The report features the research of 120 scientists from 10 countries and examines a wide array of extreme weather and events from 2017. The scientists looked at how these events compare with historical observations as well as model simulations to determine whether there was influence from climate change.

These type of comparisons, known as attribution studies, attempt to quantify humans’ role in making certain events more likely, or more extreme, through warming the planet.

“Attribution science has given everyone a rational, quantifiable way to talk about human-caused climate change as it manifests itself to people,” Rosenfeld said, “not as a technical number, a global trend, but as a concrete force in the risks we all face.”

New in this year’s report: perspective essays written by managers and planners in various sectors of society to show the importance the attribution studies and how they can help prepare for and navigate extreme events.
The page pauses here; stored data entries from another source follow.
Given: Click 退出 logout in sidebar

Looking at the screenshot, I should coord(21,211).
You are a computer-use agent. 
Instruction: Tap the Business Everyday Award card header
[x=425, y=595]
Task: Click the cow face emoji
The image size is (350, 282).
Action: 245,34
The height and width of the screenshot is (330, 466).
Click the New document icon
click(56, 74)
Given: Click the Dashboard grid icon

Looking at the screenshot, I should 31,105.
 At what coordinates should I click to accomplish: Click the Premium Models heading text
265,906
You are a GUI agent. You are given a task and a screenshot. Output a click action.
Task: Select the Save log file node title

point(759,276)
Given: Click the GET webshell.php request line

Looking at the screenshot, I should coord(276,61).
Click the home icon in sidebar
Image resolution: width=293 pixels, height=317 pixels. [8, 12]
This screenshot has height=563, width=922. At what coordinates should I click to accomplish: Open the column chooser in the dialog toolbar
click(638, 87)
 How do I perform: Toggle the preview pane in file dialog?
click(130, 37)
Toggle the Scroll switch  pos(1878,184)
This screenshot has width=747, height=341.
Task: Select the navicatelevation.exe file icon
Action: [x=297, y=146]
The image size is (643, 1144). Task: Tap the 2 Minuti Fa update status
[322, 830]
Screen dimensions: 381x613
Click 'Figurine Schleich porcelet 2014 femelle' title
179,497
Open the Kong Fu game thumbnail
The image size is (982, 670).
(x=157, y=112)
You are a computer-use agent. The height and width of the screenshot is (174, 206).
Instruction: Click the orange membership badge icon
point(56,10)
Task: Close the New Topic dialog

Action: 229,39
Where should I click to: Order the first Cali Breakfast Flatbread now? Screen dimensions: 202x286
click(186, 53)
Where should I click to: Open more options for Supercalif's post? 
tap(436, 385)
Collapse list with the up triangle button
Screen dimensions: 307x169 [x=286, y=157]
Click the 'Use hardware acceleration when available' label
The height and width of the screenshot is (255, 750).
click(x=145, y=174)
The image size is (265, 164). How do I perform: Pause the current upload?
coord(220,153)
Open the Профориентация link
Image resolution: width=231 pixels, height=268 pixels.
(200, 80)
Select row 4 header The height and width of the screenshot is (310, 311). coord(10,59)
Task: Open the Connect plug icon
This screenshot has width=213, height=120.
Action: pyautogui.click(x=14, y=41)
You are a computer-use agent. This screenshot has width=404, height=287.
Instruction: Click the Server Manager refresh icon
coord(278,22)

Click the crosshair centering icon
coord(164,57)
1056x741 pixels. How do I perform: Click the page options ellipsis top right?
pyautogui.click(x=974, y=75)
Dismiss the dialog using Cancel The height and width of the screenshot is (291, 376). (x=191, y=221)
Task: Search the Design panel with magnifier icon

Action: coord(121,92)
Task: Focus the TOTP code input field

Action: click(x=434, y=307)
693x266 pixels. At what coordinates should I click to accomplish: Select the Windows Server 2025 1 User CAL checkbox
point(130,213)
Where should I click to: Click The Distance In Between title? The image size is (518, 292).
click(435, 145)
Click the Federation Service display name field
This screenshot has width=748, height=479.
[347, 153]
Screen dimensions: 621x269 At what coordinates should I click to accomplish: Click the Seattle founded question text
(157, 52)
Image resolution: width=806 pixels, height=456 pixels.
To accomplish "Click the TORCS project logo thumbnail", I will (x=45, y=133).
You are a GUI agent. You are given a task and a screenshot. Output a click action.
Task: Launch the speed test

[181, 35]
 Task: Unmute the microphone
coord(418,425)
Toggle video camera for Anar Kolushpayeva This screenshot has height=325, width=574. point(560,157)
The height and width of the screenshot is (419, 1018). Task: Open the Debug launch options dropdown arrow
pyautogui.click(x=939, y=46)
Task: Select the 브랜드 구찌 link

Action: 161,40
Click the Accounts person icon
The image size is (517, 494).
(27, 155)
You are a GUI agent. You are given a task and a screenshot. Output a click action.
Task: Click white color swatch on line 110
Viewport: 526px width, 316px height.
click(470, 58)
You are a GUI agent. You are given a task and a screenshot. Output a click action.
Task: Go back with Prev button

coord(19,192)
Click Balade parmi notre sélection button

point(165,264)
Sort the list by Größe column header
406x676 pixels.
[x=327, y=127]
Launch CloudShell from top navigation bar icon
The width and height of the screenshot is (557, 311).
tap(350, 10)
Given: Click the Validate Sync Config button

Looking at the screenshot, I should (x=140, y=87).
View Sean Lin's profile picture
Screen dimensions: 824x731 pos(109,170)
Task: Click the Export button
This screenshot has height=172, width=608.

For example, during Harvey, water managers in Texas and Louisiana were challenged with rainfall forecasts far beyond anything ever observed, and according to Julie Vano, a scientist with the National Center for Atmospheric Research who was involved in the report, the managers struggled to believe that much rainfall would actually fall.

“Attribution studies can be a tool to help us better understand these extremes that are increasingly beyond our experience,” Vano said, but knowing how a warming atmosphere can influence these storms can “help inform their decisions and enhance public safety to reduce impacts of extreme hazards.”

Not every extreme event is made more likely or more impactful by climate change.

According to Hoerling, “over the 7-yr period [that the annual report has been released], about 30% of studies found little to no impact of climate change on an events intensity or likelihood of occurrence.”

But advances in the science of attributing extreme events to climate change are providing useful – and potentially legally necessary – information that must be taken into account by future planners in the public and private sectors.

“This report tells us that the science that informs building safety and structural design criteria – from farms to factories to homes and office buildings – is changing,” Lindene Patton, an attorney with the Earth & Water Law Group, who participated in the study and provided context on how attribution science could lead to legal liability for extreme weather events, wrote in an email.

Patton explained how such things as building codes and spill-protection plans must be created using the knowledge that more severe/intense events are likely due to global warming, and negligence of the matter could create legal liability.

Both the American Society for Civil Engineers and the American Institute for Chemical Engineers are pursuing efforts to evaluate the impacts of climate change on their “best practices” that inform liability, according to Patton.

Extreme events influenced by warming

Heat waves like the one in southern Europe and the Mediterranean in 2017, dubbed “Lucifer” in the media, are now three times more likely than they were in 1950, the report says.

And though it wasn’t included in this year’s report because it happened too recently, extreme drought and heat wave this year in Europe saw temperatures climb above 32 degrees Celsius (90 degrees Fahrenheit) all the way to the Arctic Circle in Scandinavia and unprecedented drought in north and central Europe.

Hurricane Harvey’s rainfall, which totaled over 60 inches over the course of four days in late August 2017, was worsened by a warmer climate providing warmer-than-normal ocean temperatures and more moisture in the air, a fact backed up by multiple studies, the report says.

Not all of the impacts from these climate extremes are direct.

E
xtremely warm sea surface temperatures off the coast of Africa doubled the probability of drought in East Africa, leaving more than 6 million people in Somalia facing food shortages. The analysis in the new report found that such extreme ocean heat would not have occurred in a pre-industrial climate, before human carbon emissions.